The carcasses of constellations that might have been were discarded along the way, but not before these "might have beens" had their day, starring in a handful of old-time sky atlases during the acme of celestial cartography in the 17th and 18th centuries.
Seeing and finding patterns is one of humanity's greatest traits, so it was only natural to look for new ways to connect stars in parts of the sky that were still wild territory between existing groups. Because now-obsolete constellations occupied relatively blank spots in the sky, they were comprised of mostly fainter stars, as the bright ones had already been used for the more familiar constellations.
Obsolete Tri Minus, Hevelius
Astronomers continued to use ancient myths as the basis for the new star patterns but also added additional, more modern, references, many of which related to then-current technology, such as: Machina Electrica, the Electrical Machine; Globus Aerostaticus, the Hot-Air Balloon; and Officina Typographica, the Printing Shop. Given a free hand in today's world, I'm certain Computatrum Novum and Telephonium Portabile would be part of our celestial scenery.

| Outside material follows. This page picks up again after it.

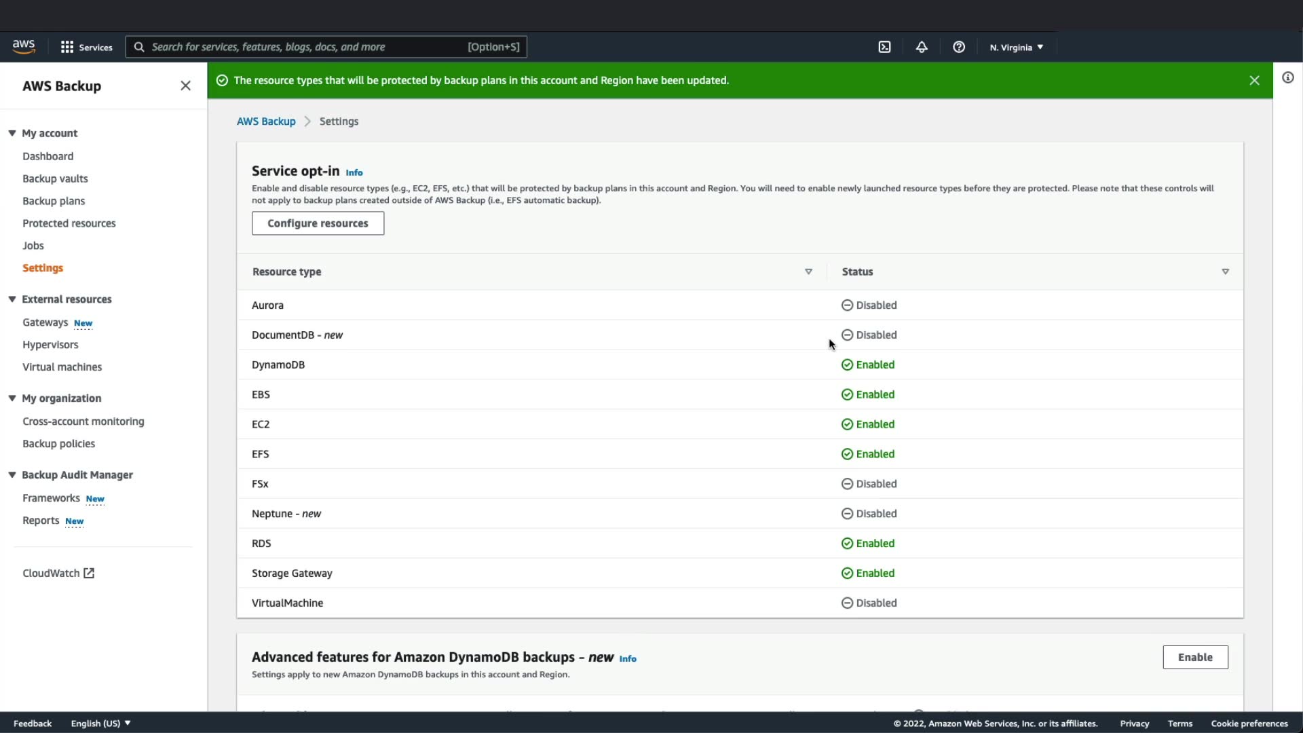Open the notifications bell icon
Image resolution: width=1303 pixels, height=733 pixels.
click(921, 47)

I've always pined for some of the others, if only because they represent a few of my favorite animals — Noctua, the Owl being one. I thought it would be fun to resurrect them from obscurity like the dinosaurs of Jurassic Park. By tracking them down in the present day (night!), we can pay homage to an obscure bit of astronomical history, as well as honor the memory of astronomers who tried but failed to convince the world it needed a rooster, reindeer, and royal oak in the night sky.